Arsenal fans may be feeling a little sorry for themselves this season – but Gooners should have a look at the fortunes of fallen French giants Marseille, tonight’s Champions League opponents.
The only French club ever to win the European Cup – they did it in 1992-93 when the controversial Bernard Tapie was in charge – are making Arsene Wenger’s problems look puny.
We could start with plain old domestic form. In England, Arsenal are currently 10th, just back in the top half of the Premier League, after their Robin van Persie-inspired 2-1 win over Sunderland last weekend.
Olympique de Marseille? In the far weaker Ligue 1, they could only manage a goalless draw at Toulouse where midfielder Charles Kabore was sent off on Saturday night. That left France’s World Cup-winning captain Didier Deschamps and his troubled troops 15th after 10 matches, 14 points behind table-topping Paris St Germain, with just one win to their credit this autumn.
While Arsenal’s board proclaim loud support for Wenger, Marseille’s owner Margarita Louis-Dreyfus complains: “The team aren't playing like they should given all the money that I've put in, if I was a true businesswoman, I would have already sold the club.”
And after the latest crisis meeting at the Velodrome, Marseille defender Rod Fanni wasn’t fannying about. He said simply: “Our team is unwell. It's difficult to explain but without doubt, it's a confidence problem."
And it doesn’t end there for the footballing respresentatives of the second largest city in France. How about this for a unique problem: over the past two years, 10 of their players have suffered “home jacking” in the Mediterranean port famously plagued by crime.
In July, Brazilian defender Vitorino Hilton was at his “security-gated” home with 10 family members when an armed gang of six broke in just before midnight. They held the footballer's relatives hostage before hitting Hilton on the head several times with a gun and escaping with “cash, jewellery, computers and designer bags”.
Hilton, who has subsequently moved to Montpellier, said: "As I'd been hit on the head, I was bleeding a lot, my children panicked. They wanted to go back to Brazil.”
In March, Marseille’s big-name Argentinian midfielder Lucho González was left traumatised after an armed gang attacked him and his family at home in neighbouring Aix-en-Provence. In a bid to protect their players – and ensure potential new signings won’t be put off by the local criminal gangs – Marseille have had to set up private security patrols around players' homes.
Not that they can afford it. Last Friday the club declared a £13.5m (R150m) loss for the previous financial year. Though penny-pinching Arsene Wenger hasn’t won a trophy since Patrick Vieira’s penalty won the 2005 FA Cup, Deschamps managed to break his club’s 17-year trophy drought – reaching all the way back to that subsequently discredited Champions League triumph – in 2010 with a Ligue 1 title.
But since then Deschamps has been involved in an ongoing war with sporting director Jose Anigo and the fans, who believe the former French “water carrier” as he was once described by Eric Cantona, is too negative.

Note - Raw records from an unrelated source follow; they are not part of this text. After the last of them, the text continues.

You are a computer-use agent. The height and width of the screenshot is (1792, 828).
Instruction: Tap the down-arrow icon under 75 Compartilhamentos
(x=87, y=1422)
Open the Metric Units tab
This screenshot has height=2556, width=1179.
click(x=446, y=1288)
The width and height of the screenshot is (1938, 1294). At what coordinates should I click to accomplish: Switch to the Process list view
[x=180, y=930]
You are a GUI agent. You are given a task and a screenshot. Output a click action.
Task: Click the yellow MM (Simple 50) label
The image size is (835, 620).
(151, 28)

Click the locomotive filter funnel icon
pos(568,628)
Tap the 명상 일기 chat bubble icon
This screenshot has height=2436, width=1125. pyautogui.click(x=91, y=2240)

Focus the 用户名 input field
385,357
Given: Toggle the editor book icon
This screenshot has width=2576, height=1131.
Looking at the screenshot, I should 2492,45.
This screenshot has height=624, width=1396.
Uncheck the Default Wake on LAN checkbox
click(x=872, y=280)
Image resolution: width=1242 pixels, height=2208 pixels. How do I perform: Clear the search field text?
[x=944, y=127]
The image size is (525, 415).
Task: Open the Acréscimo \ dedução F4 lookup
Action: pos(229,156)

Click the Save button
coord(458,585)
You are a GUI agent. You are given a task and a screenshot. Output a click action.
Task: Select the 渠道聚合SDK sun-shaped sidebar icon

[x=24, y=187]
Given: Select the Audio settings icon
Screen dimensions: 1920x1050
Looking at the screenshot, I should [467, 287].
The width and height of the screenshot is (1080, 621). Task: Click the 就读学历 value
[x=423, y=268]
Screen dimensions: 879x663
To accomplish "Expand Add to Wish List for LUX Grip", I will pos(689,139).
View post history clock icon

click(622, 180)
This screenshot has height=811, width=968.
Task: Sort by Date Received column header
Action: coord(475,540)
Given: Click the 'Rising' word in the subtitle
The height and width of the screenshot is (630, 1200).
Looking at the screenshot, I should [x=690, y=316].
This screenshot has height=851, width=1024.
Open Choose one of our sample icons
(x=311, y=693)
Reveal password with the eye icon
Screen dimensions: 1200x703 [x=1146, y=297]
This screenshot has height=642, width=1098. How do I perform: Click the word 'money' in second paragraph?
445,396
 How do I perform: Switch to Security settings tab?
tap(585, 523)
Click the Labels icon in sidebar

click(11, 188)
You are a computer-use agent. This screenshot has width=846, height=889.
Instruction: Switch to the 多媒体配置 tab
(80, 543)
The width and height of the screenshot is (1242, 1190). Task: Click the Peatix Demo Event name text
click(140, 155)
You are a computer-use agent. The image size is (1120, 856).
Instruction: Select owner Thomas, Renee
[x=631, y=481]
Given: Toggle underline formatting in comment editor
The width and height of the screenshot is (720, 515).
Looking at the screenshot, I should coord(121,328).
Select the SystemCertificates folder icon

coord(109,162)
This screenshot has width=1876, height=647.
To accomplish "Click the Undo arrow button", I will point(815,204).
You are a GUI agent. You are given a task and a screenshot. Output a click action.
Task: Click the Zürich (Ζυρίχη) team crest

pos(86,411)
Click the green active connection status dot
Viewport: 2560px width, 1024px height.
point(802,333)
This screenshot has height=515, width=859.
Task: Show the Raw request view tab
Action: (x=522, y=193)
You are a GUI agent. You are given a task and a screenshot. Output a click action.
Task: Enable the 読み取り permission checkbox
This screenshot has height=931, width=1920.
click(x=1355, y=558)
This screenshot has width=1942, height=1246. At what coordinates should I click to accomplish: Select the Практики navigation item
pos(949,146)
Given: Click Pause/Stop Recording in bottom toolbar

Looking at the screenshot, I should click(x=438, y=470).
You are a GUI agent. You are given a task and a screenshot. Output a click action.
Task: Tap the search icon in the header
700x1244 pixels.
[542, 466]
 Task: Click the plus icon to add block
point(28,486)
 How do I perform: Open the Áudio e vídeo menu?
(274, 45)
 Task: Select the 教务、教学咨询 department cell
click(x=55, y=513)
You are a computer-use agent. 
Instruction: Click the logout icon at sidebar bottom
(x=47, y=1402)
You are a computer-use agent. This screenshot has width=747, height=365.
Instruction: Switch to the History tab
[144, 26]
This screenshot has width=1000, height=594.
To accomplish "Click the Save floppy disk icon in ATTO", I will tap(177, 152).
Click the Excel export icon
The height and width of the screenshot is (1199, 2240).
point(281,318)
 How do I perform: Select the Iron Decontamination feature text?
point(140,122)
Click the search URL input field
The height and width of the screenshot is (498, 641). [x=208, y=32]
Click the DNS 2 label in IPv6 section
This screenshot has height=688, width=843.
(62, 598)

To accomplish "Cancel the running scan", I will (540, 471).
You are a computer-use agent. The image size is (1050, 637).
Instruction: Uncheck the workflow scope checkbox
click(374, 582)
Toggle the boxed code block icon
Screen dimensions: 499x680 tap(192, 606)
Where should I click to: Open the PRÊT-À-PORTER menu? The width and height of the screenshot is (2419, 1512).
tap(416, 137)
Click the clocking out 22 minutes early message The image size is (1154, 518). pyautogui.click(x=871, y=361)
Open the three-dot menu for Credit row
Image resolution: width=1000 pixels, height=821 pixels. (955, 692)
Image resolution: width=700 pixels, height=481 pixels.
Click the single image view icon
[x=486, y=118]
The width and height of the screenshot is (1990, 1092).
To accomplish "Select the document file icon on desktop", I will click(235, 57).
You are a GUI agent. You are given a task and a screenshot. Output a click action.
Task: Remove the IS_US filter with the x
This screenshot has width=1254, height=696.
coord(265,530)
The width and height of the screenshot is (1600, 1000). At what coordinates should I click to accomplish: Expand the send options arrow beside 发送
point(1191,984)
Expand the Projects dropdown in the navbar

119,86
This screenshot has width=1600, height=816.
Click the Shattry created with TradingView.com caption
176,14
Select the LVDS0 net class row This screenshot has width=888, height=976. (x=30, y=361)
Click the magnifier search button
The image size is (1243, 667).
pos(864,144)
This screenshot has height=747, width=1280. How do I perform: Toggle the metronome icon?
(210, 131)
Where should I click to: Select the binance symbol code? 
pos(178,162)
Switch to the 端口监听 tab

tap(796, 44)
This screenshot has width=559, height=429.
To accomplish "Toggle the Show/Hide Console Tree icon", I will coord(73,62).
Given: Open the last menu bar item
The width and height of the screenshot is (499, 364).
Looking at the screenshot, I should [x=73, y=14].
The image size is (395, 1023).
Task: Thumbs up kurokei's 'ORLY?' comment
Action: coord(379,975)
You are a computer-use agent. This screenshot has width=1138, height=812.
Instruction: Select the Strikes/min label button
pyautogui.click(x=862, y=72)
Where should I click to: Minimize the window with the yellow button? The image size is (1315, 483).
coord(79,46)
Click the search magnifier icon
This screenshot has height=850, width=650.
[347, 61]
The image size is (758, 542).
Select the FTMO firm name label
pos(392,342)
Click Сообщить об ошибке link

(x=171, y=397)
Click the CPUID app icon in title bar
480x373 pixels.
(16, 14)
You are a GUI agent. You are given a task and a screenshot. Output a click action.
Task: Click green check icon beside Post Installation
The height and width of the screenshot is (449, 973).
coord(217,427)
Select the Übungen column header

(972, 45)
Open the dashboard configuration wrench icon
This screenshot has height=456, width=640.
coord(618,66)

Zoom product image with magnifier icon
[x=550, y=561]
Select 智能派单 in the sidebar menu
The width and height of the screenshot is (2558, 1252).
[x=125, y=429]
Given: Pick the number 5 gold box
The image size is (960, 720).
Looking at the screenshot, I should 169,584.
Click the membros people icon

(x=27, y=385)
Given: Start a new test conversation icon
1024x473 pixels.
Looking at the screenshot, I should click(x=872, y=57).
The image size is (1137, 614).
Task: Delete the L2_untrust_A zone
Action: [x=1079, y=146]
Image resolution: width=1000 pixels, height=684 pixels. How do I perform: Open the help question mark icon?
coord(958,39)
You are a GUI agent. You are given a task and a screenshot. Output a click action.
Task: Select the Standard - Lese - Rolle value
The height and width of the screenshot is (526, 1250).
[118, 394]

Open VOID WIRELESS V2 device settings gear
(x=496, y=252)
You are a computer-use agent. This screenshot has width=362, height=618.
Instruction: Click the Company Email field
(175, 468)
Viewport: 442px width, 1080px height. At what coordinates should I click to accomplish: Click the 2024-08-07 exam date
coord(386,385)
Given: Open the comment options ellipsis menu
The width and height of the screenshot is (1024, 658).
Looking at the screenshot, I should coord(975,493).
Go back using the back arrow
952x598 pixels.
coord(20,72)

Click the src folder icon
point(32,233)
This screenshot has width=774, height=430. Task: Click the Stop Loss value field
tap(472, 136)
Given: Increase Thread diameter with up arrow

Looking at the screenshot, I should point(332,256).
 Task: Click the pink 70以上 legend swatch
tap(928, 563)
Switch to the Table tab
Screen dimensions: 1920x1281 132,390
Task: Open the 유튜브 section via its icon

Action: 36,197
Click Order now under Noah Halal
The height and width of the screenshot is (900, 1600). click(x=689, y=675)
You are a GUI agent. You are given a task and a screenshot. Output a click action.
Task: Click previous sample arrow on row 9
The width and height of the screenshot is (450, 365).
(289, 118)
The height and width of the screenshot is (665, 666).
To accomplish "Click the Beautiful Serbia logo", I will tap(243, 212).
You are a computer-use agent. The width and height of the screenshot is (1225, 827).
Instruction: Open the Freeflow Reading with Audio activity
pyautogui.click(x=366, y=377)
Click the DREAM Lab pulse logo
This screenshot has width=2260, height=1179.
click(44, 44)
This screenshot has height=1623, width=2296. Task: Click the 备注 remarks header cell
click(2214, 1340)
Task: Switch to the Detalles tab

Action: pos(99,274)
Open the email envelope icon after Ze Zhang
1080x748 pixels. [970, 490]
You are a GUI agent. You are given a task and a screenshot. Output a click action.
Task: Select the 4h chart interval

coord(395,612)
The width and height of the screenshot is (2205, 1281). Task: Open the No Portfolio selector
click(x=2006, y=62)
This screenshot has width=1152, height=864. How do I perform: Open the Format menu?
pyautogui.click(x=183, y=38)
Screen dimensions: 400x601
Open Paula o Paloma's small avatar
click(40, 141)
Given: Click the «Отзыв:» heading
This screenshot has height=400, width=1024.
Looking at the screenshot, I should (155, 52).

This year they are managing about a goal a game as they struggle for survival, let alone a place in the European qualifying spots.
Though Wenger may covet strikers Loic Remy and Andre Ayew, Marseille’s dynamic duo, he will be aware that Deschamps’ record signing last season - Andre-Pierre Gignac – was forced to attend a pre-season “fat-camp” in Italy and was nearly consigned to Fulham on loan in January.
Ironic then, that Wenger and Arsenal arrive at the Velodrome intent on snuffing out the one speck of light in Marseille’s tunnel of doom – the Champions League. While their domestic form has been decidedly dodgy, Olympiakos and the heavily-fancied Borussia Dortmund have both been beaten in Group F with Ayew – son of the great Abedi Pele – scoring twice in their emphatic 3-0 win over the Germans.
I’ve been to the Velodrome four times to watch both football and rugby. It’s an intimidating venue in an intimidating city. Largely uncovered and still boasting that unique cycle-track shape, the 60,000 capacity is currently limited to 42,000 loud Marseillais during renovations. But it’s not an easy place to go as Manchester United found out last season when they were held 0-0 there in the round of 16.
Wenger says: "Marseille are a good team but they are under pressure a little bit like we are in the league because they didn't start as strong as they would have expected.
"That puts more pressure on you. They have done well in the Champions League, certainly, because it is a competition where there is a bit less expectation and they are less under pressure."
And Wenger, like Deschamps, knows all about pressure.